Quoted passage:
+++

I’d like to preface this by stating that remote learning was absolutely detrimental to the mental health of myself, my friends, and my peers at school. Despite this, the present conditions within schools necessitates a temporary return to remote learning; if not because of public health, then because of learning loss.
A story of my day:
I arrived at school and promptly went to Study Hall. I knew that some of my teachers would be absent because they had announced it on Google Classroom earlier in the day. At our school there is a board in front of the auditorium with the list of teachers and seating sections for students within study hall: today there were 14 absent teachers 1st period. There are 11 seatable sections within the auditorium … THREE CLASSES sat on the stage. Study hall has become a super spreader event — I’ll get to this in a moment.
Second period I had another absent teacher. More of the same from 1st period. It was around this time that 25% of kids I know, including myself, realized that there were no rules being enforced outside of attendance at the start of the period, and that cutting class was ridiculously easy. We left — there was functionally no learning occurring within study hall, and health conditions were safer outside of the auditorium. It was well beyond max capacity.
Third period I had a normal class period. Hooray! First thing the teacher did was pass out COVID tests because we had all been close contacts to a COVID-positive student in our class. 4 more teachers would pass out COVID tests throughout the day, which were to be taken at home. The school started running low on tests, and rules had to be refined to ration.
“To be taken at home.” Ya … students don’t listen. 90% of the bathrooms were full of students swabbing their noses and taking their tests. I had one kid ask me — with his mask down, by the way — whether a “faint line was positive,” proceeding to show me his positive COVID test. I told him to go the nurse. One student tested positive IN THE AUDITORIUM, and a few students started screaming and ran away from him. There was now a lack of available seats given there was a COVID-positive student within the middle of the auditorium. They’re now planning on having teachers give up their free periods to act as substitute teachers because the auditorium is simply not safe enough.
Classes that I did attend were quiet and empty. Students are staying home because of risk of COVID without testing positive (as they should) and some of my classes had 10+ students absent. Nearly every class has listed myself and others are close contacts.
I should note that in study hall and with subs we literally learn nothing. I spent about 3 hours sitting around today doing nothing.
I tested positive for COVID on December the 14th. At the time there were a total of 6 cases. By the end of break this number was up to 36. By January the 3rd (when we returned from break) the numbers were up to 100 (as listed on the school Google Sheet). Today there are 226. This is around 10% of my school. As of Monday, only 30 (Edit: not sure of the specific number) or so of whom were reported to the DOE … which just seems like negligence to me (Edit: from DOE official number. I’d like to stress this isn’t the fault of the school just an overall system failure).
90% of the conversations spoken by students concern COVID. It has completely taken over any function of daily school life.
New York City public school students have called a student walkout for Tuesday, January 11, at 11:52pm to demand that the Department of Education temporarily close schools for the protection of all students and staff.

+++

Supplied data:
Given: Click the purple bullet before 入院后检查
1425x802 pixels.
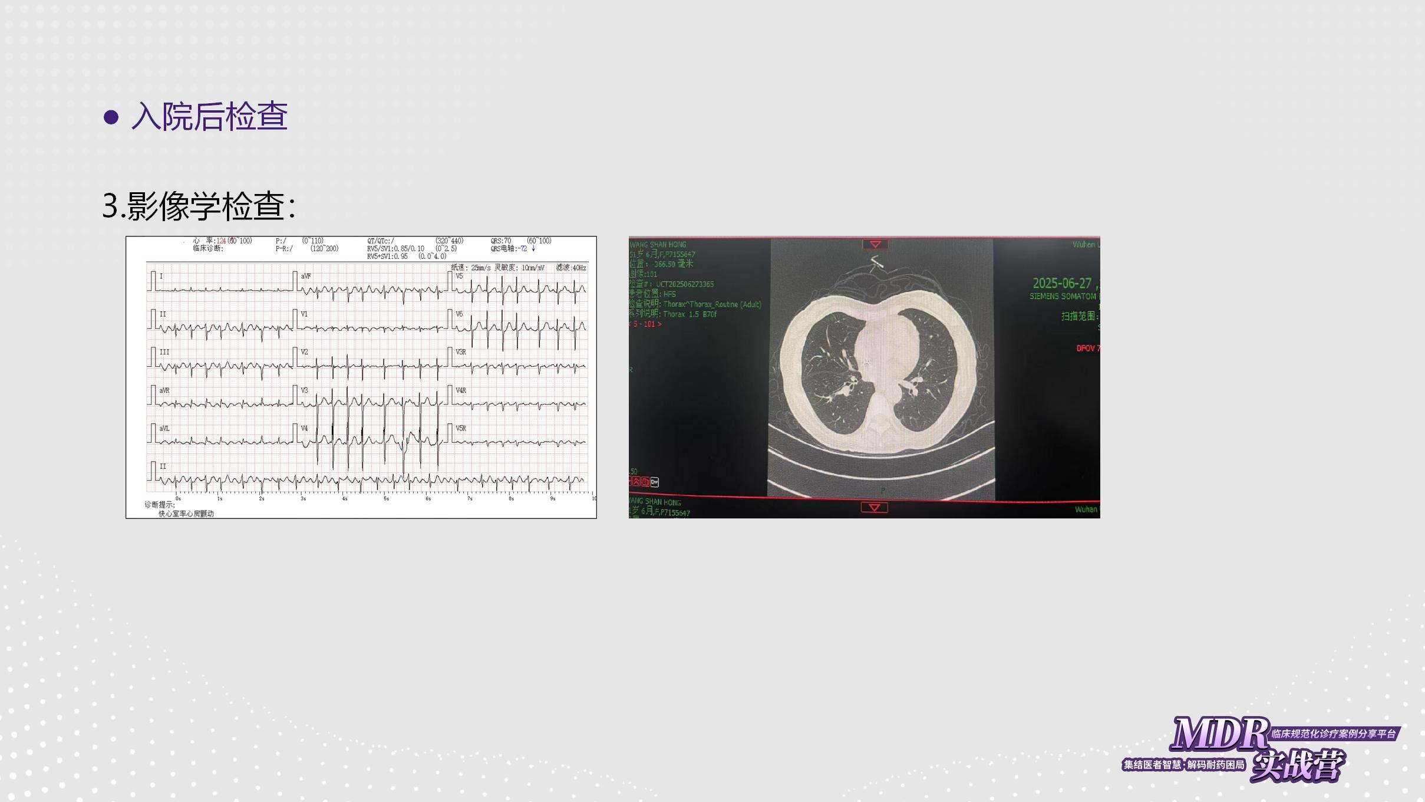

+++

Aim of the exercise:
Rewrite the account of the school day starting at "A story of my" and ending at "in a moment.", replacing "auditorium" with "cafeteria".

Written answer:
A story of my day:
I arrived at school and promptly went to Study Hall. I knew that some of my teachers would be absent because they had announced it on Google Classroom earlier in the day. At our school there is a board in front of the cafeteria with the list of teachers and seating sections for students within study hall: today there were 14 absent teachers 1st period. There are 11 seatable sections within the cafeteria … THREE CLASSES sat on the stage. Study hall has become a super spreader event — I’ll get to this in a moment.